*Description of the task*.
Copy out the records below exactly as they stand, from the line containing "1400x864 pixels. How" through the line containing "will [977, 692].", inclusive.

*Data extract*.
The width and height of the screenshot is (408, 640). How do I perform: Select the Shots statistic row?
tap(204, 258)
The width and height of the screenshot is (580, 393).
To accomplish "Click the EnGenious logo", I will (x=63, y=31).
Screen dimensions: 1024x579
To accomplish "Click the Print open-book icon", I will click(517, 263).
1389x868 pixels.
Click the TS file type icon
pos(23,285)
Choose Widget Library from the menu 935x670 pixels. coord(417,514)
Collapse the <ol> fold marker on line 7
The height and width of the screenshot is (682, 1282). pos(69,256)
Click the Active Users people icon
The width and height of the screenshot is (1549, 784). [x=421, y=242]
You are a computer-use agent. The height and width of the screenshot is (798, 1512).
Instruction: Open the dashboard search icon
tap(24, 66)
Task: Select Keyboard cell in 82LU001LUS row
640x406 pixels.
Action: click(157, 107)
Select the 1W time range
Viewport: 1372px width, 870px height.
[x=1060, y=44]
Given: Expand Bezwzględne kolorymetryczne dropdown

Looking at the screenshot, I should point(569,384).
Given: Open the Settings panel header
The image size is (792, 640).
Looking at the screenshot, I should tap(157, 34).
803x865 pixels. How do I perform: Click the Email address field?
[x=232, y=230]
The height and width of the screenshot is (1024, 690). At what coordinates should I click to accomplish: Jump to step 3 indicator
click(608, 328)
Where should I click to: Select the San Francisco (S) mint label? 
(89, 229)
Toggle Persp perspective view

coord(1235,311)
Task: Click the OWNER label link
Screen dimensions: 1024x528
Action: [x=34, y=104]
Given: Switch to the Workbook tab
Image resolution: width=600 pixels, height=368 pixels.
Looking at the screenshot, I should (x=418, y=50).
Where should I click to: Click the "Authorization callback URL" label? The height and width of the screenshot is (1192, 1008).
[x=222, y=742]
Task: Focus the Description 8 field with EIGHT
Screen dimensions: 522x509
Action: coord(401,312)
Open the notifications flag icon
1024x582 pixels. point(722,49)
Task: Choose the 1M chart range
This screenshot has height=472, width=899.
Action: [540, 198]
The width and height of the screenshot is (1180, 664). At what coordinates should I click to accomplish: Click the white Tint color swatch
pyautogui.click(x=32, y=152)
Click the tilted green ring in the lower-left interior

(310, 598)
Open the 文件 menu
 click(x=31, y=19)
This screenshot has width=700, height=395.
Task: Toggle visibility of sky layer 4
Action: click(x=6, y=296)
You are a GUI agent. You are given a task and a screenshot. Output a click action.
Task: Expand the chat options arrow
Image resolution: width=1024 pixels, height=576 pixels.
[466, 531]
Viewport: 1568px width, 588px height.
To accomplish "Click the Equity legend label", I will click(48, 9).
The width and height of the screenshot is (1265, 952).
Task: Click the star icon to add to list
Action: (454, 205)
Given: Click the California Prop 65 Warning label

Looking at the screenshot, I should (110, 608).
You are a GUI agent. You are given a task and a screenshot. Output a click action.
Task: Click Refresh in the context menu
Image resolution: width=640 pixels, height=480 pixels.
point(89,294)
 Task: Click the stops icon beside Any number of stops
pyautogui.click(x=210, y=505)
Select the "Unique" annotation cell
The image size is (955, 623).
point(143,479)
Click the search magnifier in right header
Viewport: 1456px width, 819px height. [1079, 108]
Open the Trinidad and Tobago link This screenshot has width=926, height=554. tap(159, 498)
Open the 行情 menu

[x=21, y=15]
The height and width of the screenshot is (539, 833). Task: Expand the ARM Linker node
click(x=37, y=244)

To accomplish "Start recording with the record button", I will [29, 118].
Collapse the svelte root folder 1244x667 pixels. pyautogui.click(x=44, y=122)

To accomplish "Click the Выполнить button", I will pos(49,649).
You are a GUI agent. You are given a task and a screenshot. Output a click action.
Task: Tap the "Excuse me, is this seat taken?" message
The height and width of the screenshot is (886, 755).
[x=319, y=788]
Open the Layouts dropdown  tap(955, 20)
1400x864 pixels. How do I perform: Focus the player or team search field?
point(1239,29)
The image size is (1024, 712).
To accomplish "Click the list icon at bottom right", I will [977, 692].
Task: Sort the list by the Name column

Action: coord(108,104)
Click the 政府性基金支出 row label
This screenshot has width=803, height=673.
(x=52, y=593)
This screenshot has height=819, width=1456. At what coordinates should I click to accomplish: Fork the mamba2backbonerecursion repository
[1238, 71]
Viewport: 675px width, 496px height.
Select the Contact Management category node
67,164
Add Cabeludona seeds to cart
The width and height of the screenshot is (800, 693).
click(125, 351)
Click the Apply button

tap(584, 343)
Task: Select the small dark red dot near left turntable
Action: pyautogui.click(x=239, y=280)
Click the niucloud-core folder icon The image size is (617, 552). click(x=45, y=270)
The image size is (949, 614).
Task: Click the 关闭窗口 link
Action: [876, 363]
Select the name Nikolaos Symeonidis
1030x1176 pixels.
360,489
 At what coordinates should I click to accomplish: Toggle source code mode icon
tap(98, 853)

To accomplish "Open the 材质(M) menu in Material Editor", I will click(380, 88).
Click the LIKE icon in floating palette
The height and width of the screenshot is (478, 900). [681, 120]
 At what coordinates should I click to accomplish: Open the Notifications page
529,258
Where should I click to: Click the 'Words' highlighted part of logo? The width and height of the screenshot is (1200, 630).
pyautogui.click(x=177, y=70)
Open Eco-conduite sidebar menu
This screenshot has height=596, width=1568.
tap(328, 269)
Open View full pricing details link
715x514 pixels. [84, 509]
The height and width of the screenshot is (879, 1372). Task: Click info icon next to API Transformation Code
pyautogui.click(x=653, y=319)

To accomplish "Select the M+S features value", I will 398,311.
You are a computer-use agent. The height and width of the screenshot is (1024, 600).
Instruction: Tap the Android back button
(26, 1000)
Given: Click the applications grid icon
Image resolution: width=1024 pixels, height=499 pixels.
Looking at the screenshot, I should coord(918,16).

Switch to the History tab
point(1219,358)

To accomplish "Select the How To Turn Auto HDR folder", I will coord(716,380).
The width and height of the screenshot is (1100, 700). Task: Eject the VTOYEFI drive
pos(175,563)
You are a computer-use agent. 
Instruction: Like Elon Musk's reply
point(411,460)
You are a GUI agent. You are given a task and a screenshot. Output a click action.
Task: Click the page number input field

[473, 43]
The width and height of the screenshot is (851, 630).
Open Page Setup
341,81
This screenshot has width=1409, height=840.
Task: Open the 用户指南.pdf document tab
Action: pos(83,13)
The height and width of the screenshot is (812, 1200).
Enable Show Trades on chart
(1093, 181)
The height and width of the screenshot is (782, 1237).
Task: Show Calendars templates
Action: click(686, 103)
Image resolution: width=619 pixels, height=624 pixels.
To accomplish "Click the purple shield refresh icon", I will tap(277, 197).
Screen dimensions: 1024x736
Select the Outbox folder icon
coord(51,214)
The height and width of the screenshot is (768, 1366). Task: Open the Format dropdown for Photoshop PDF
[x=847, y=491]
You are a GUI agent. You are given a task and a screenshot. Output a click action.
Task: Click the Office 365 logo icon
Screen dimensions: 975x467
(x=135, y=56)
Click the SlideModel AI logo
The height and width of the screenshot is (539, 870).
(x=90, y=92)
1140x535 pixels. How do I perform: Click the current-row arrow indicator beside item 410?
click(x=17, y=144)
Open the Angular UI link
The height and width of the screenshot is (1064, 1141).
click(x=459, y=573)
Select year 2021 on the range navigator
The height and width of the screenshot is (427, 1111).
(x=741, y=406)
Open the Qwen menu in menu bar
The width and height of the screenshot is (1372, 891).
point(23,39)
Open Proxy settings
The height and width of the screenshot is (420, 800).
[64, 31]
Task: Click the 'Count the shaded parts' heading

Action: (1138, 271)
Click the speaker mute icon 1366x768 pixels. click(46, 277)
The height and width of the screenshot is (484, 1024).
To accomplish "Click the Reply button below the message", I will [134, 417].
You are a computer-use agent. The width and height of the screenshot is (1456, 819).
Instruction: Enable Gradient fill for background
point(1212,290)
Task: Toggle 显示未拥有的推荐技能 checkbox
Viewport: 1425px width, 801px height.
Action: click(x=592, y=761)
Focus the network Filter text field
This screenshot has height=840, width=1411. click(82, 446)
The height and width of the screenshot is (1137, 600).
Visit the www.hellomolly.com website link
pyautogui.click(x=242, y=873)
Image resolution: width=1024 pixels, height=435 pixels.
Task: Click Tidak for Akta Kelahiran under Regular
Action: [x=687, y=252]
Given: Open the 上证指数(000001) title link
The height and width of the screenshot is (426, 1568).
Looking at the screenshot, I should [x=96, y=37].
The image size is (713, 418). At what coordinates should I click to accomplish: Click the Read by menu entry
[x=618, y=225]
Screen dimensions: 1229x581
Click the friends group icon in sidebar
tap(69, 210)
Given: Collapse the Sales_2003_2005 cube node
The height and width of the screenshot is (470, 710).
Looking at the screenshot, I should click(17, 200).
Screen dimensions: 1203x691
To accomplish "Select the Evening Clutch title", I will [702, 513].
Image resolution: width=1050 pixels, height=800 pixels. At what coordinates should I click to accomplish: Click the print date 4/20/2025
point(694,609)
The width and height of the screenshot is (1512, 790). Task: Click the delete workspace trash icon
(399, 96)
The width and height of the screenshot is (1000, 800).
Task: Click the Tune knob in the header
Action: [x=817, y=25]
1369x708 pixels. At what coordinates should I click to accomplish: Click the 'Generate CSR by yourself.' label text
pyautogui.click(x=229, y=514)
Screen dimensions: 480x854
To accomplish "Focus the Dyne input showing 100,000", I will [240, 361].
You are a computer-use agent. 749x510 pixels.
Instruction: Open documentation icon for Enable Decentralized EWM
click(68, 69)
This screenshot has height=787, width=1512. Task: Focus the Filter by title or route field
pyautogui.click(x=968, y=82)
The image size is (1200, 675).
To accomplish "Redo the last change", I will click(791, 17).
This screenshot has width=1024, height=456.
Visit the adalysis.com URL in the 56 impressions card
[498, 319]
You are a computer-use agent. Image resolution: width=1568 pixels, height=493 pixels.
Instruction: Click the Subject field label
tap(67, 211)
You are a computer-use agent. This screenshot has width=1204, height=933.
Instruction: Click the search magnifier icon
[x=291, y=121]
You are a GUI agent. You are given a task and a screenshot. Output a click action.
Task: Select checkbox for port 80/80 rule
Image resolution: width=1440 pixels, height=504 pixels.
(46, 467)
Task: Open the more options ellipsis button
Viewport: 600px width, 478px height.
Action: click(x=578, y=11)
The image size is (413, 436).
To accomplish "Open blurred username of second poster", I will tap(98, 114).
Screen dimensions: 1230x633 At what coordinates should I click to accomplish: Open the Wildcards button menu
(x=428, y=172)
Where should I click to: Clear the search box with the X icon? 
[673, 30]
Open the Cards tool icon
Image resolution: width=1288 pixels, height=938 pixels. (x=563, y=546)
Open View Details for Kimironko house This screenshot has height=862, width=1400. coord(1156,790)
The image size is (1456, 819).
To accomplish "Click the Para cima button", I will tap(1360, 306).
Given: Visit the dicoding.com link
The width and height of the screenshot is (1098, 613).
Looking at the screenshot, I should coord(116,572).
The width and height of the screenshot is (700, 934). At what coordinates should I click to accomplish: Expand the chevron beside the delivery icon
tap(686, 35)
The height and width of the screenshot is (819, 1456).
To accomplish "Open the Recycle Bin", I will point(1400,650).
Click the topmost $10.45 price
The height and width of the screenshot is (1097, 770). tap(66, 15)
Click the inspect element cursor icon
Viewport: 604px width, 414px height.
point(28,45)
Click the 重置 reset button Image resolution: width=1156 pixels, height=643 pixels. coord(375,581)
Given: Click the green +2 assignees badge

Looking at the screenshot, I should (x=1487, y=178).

*Worked answer*.
1400x864 pixels. How do I perform: Focus the player or team search field?
point(1239,29)
The image size is (1024, 712).
To accomplish "Click the list icon at bottom right", I will [977, 692].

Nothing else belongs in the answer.